"The Worst"
April 20, 2008 9:17 PM   Subscribe

The Worst Flop in Broadway History? First staged in 1983 for only one night, Moose Murders (wiki) is legendary as the flop-of-flops in Broadway history--and is now being revived for its kitsch value.

From the NYT piece:

...Critics described “Moose Murders” as “titanically bad” and “indescribably bad,” a play that “would insult the intelligence of an audience consisting entirely of amoebas” (Brendan Gill, The New Yorker), that looked as it were staged by “a blind director repeatedly kicked in the groin” (John Simon, New York magazine)....

Years later, Frank Rich, who was then the theater critic for The New York Times, would call it “the worst play I’ve ever seen on a Broadway stage.” (Mr. Rich’s writings about “Moose Murders” have become such a part of its lore that a recent production of the play in Manila credited Mr. Rich with having written the play.)...


Lately, the play has been revived in unlikely places. What makes the play so bad? Perhaps this....

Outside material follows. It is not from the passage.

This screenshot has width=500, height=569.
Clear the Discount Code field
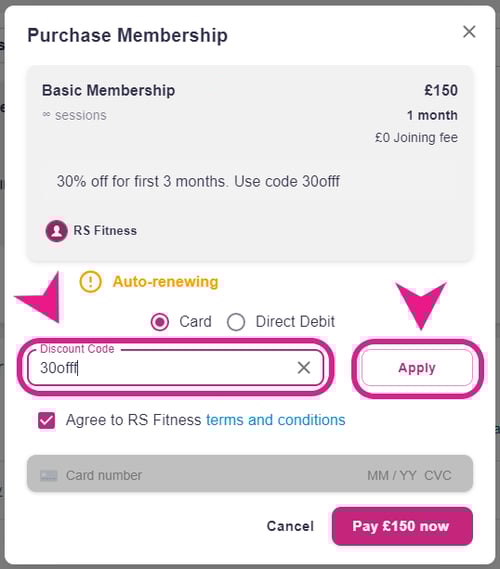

The mysterious moose character was a woman dressed in black holding an inflatable deer head emblazoned with the Miller High Life logo. Sidney Holloway, the mummified quadriplegic, was played by a mannequin, whose head rolled off during the first act.

...is some indication?
posted by ornate insect (15 comments total) 11 users marked this as a favorite
 
It's a shame they couldn't get Lorenzo St. DuBois to play the moose.

At least they didn't have to worry about paying back all those old ladies, though.
posted by louche mustachio at 9:42 PM on April 20, 2008 [3 favorites]


I'm always surprised at the diversity and experience of the Metafilter crowd, so I fully expect one of the next few comments to start out with "I've seen this, and..."
posted by DreamerFi at 9:57 PM on April 20, 2008 [1 favorite]


DreamerFi--I was hoping for that too, although the Times article mentions that The number of people who claim to have seen the show, at the Eugene O’Neill Theater, seems to have multiplied beyond physical possibility, like those who claim to have seen the Beatles at Shea Stadium or Game 5 of the 1956 World Series.
posted by ornate insect at 9:59 PM on April 20, 2008


The musical version of Stephen King's Carrie can also lay legitimate claim to infamy as the worst show ever. Awful as Moose Murders may have been, it lacked a pig-slaughtering ballet entirely, let alone one scored by the composers of Footloose and choreographed by Debbie Allen.
posted by Epenthesis at 10:17 PM on April 20, 2008 [1 favorite]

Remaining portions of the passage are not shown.